Cet article est le premier d’une série de trois ayant pour ambition d’analyser la dimension stratégique du renseignement à l'ère
de l'information, et l'importance que prend la communication au détriment du
secret, dans un cycle du renseignement nécessairement modernisé et plus attaché à la prévention qu'à l'intervention.

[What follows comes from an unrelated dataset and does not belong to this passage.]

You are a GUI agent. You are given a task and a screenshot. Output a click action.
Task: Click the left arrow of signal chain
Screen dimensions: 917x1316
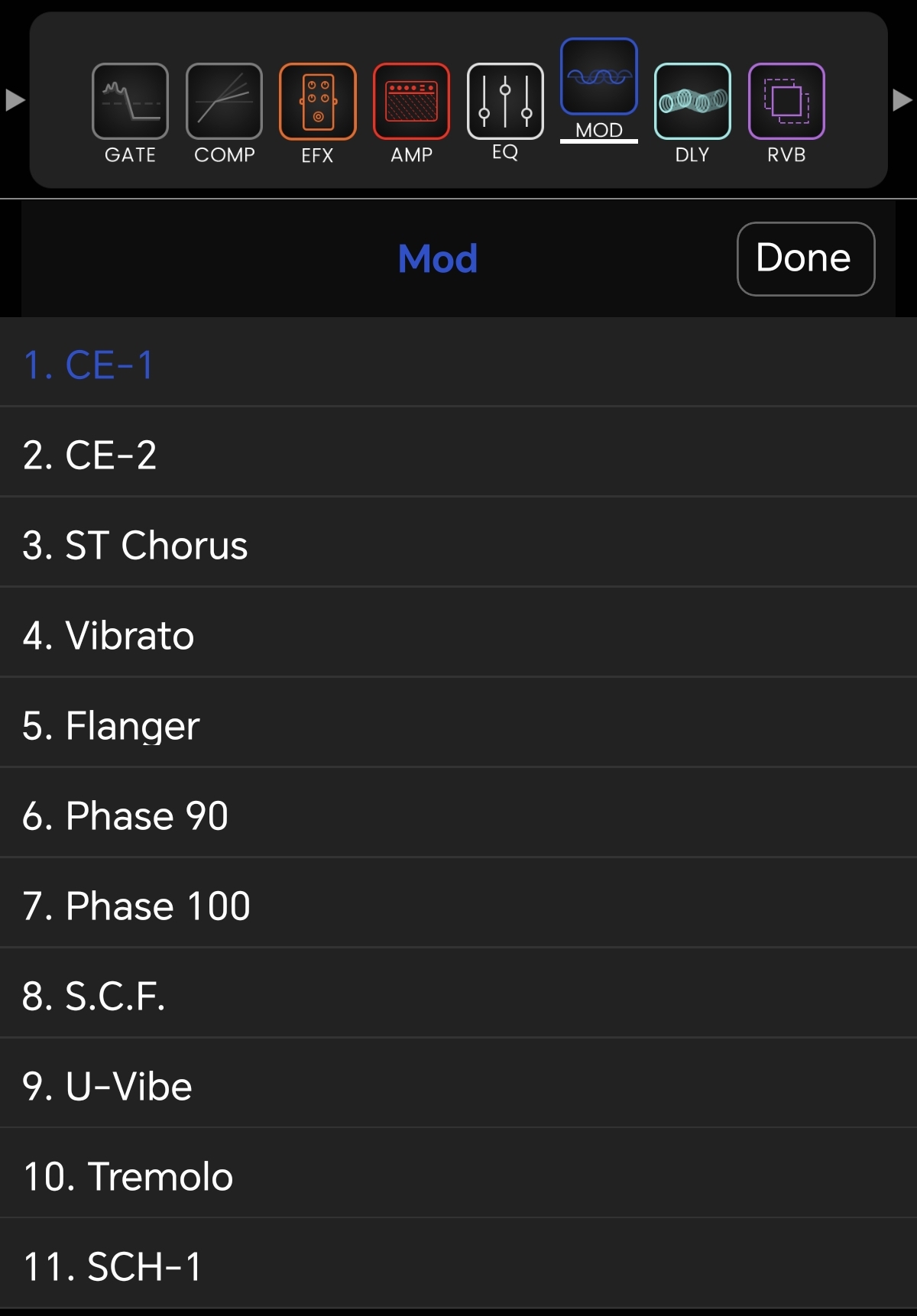pos(15,100)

L'indispensable adaptation du cycle du renseignement à la maîtrise en temps réel d'une information numérique surabondante, et en particulier de ses modes de capitalisation et de communication, doit pouvoir s'appuyer sur une base théorique solide à laquelle les "sciences de l'information et de la communication" sont à n'en pas douter susceptibles d'apporter le soutien d'une discipline universitaire reconnue.
"connaître et anticiper" ?
Il faut s'étonner de cette paraphrase utilisée dans
les deux dernières éditions du Livre blanc sur la sécurité et la défense (2008
et 2013) pour désigner une grande fonction stratégique distinguant en son sein le
renseignement, de l’analyse stratégique et de la prospective. C'est là en effet
une curieuse formule pour désigner en réalité une fonction qui ressemble à s’y
méprendre au renseignement, tant il est vrai que ce dernier tire toute sa
substance de l’analyse et de la connaissance qui en procède pour anticiper et
éclairer ainsi le "champ de bataille". Cette étrange paraphrase
révèle en réalité une vision du renseignement particulièrement réductrice, qui
le limite à son seul recueil en environnement hostile et au secret qui s'y
attache, et le différencie ainsi de toute activité d’analyse appelant à
l'ouverture et aux échanges (la communication) jugés incompatibles avec le
secret dont on veut à tout prix l'entourer.